Overview
Net-Reliance was created in May 2000 with a goal to provide a trust service for B2B Internet transactions. The company did not survive the .com market drop, was unable to obtain sufficient funds and terminated operation in January 2001.
Here is a description of the company goals from the Concept and Design document:
NetReliance is a service-oriented solution that addresses the shortcomings in today's online business-to-business market, and is focused on delivering on the e-Promise. NetReliance will layer on top of the Internet and online B2B exchanges to deliver just-in-time information that allows businesses to make informed decisions before authorizing electronic transactions.
The uniqueness of NetReliance is that the trust decisions are based on a wealth of reliable information regarding the parties involved in a transaction. The NetReliance business model is based on the premise that trust is established through a history of relationships between relying parties, and is not based entirely on the validity of one's identity. NetReliance builds on this premise and has developed a service that can translate the "earned" trust into the electronic marketplace; delivering real-time information to applications so that informed authorization decisions can be made.
NetReliance assists organizations in obtaining appropriate information and using it to drive policies that control electronic commerce applications. NetReliance is not purely about authenticating individuals, nor is it just about providing warranties in the event of a misrepresentation or fraud. It is our understanding that once the misrepresentation has been committed and an organization has suffered a loss, the monetary reimbursement is generally insufficient to cover the possible long-term damages. NetReliance is about giving an organization the "ounce of prevention" it needs to mitigate the risks involved in Internet based electronic commerce. NetReliance accomplishes this by:
1. Authenticating parties involved in a transaction.
2. Validating the identity of parties through additional sources.
3. Authorizing parties involved in a transaction through a precise set of policies.
4. Publishing business information that can be used for just-in-time authorization decisions.

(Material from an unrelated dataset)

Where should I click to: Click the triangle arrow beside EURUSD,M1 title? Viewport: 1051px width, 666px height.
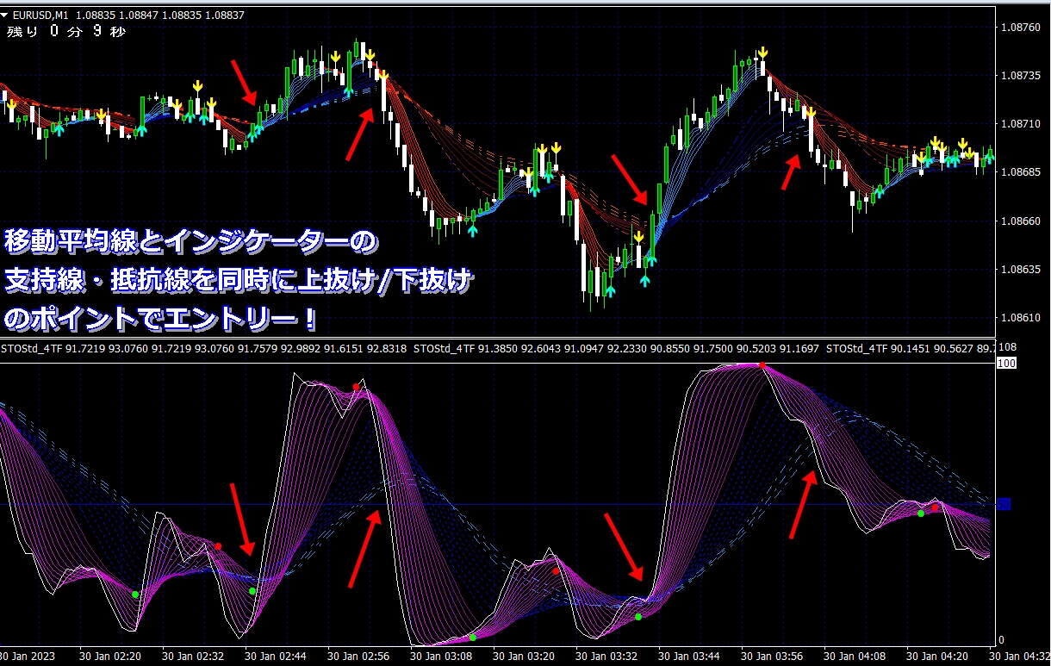5,15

5. Providing transaction-monitoring services that can be used to build histories and drive transaction heuristics. Monitoring services can alert to possible infractions, and even deny the completion of a transaction.
6. Maintaining a signed audit trail of transactions for non-repudiation purposes and dispute resolution
To achieve these goals, the company intended to build an authorization and registration servers. Gens Software Ltd. was sub-contracted by Net-Reliance to build the Proof-Of-Concept system that consisted of both Authorization and registration servers.
Authorization Server
The following chart can illustrate the concepts of the authorization server:
You can also see PPS presentation of the concept.

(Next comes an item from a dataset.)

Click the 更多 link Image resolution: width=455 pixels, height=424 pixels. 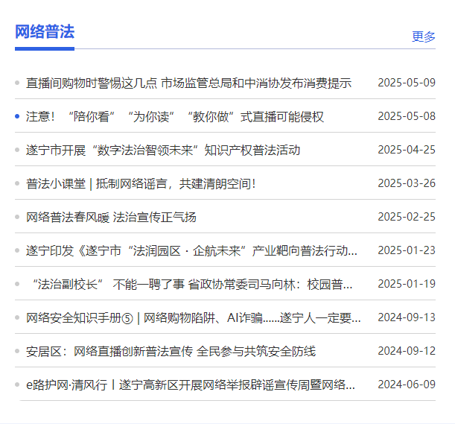(x=423, y=37)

Our company built the following components of the authorization server:
1. Customer Web Server plug-in for Netscape iPlanet server and Weblogic Application Servers. (In the future we were committed to build the plug-ins to any customer web servers).
2. The plug-in redirects transaction to Java Servlet (PMPcustomer), which communicates via HTTPS protocol with the Authorization Server using proprietary Policy Messaging Protocol (PMP) XML protocol.
Prior to constructing PMP message, the servlet parses Trading Partner’s certificate and passes it to the Authorization server.
3. Weblogic was chosen as an Authorization server. We have written a Java Servlet (PMPauth) that communicates via HTTPS using PMP protocol with the PMPcustomer program and uses Blaze’s Rules Engine to decide whether transaction can be accepted or denied.
4. If transaction was authorized, PNPcustomer redirects it to the customer’s Application Server.
We have developed the following prototype PetrolNet website to illustrate Authorization Server capability. Actual demo is using Oracle database, LDAP and Blaze rules engine. If you are intersted, please give us a call and we will be happy to run the live demo for you.
Registration Server
The following chart can illustrate the concepts of the registration server:
You can also see an example of registration server in the following web pages .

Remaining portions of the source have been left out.